Simulating the Simulation: Evaluating Simulation Strategies in Causal Inference

Carlos Rodriguez Ameal ( Ghent University ) — “Simulating the Simulation: Evaluating Simulation Strategies in Causal Inference”

July 1, 2026, 0:00 am TBC TBC

Conference presentation

Validation & methods

Because causal estimands are unobservable in reality, benchmarking causal effect estimators is inherently challenging. To overcome this, simulation studies are increasingly used to evaluate causal inference methods under realistic conditions such as small sample sizes, limited overlap, and complex confounding. Yet it remains unclear to what extent conclusions drawn from simulated settings extrapolate to real-world performance. Existing benchmarks rely on a wide range of outcome-generation strategies, from parametric structural models to flexible machine learning, without clear guidance on their reliability. This paper formalizes simulation-based benchmarking and introduces a framework to characterize the types of bias that may arise from different generative strategies, focusing particularly on Average Treatment Effect (ATE). We classify and compare several approaches proposed in the causal inference literature, including parametric structural models[1], machine-learning conditional mean–variance models[2], and adversarial generative models such as Wasserstein GANs[3]. We apply these modeling strategies to commonly used benchmark datasets in which we synthetically define an outcome-generating function so that the true ATE is known and systematic evaluation is possible. Across Monte Carlo experiments, we compare estimator performance in terms of bias, variance, and mean squared error. We examine how closely these performance metrics align across different simulation strategies relative to the structural data-generating process, and whether commonly used generator diagnostics are predictive of estimator behavior. Our preliminary results indicate that the choice of simulation strategy can substantially alter conclusions about estimator reliability relative to the underlying data distribution. These findings underscore the importance of principled design and validation of simulation frameworks when benchmarking causal methods.

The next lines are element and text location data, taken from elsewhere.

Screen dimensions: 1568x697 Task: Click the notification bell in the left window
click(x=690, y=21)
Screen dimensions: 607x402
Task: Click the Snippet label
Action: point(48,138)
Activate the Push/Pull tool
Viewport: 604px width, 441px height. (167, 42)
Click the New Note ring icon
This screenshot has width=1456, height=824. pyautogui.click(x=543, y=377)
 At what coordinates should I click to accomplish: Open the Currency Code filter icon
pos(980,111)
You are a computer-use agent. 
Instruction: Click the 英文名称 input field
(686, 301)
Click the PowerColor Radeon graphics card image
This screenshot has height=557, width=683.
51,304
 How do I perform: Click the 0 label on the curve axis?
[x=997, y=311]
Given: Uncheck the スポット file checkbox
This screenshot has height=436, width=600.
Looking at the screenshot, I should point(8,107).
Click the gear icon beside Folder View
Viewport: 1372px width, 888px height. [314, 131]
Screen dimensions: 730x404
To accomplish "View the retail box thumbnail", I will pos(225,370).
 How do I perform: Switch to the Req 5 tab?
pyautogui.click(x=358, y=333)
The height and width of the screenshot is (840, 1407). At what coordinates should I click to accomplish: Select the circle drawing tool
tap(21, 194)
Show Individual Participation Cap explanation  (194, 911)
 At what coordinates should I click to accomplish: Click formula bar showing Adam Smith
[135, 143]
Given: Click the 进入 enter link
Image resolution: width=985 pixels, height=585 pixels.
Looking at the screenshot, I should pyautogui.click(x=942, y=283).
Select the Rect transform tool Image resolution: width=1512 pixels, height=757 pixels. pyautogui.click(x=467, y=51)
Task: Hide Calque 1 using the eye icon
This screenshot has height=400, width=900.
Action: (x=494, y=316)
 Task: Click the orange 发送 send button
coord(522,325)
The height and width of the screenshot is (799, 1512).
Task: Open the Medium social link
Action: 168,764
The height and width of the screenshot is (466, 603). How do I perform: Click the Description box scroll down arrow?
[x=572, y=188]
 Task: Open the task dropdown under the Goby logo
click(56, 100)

[1] T. Wendling, K. Jung, A. Callahan, A. Schuler, N. H. Shah, and B. Gallego, “Comparing methods for estimation of heterogeneous treatment effects using observational data from health care databases,” Stat. Med., vol. 37, no. 23, pp. 3309–3324, Oct. 2018, doi: 10.1002/sim.7820. [2] A. Schuler, K. Jung, R. Tibshirani, T. Hastie, and N. Shah, “Synth-Validation: Selecting the Best Causal Inference Method for a Given Dataset,” Oct. 31, 2017, arXiv: arXiv:1711.00083. doi: 10.48550/arXiv.1711.00083. [3] S. Athey, G. W. Imbens, J. Metzger, and E. Munro, “Using Wasserstein Generative Adversarial Networks for the design of Monte Carlo simulations,” J. Econom., vol. 240, no. 2, p. 105076, Mar. 2024, doi: 10.1016/j.jeconom.2020.09.013.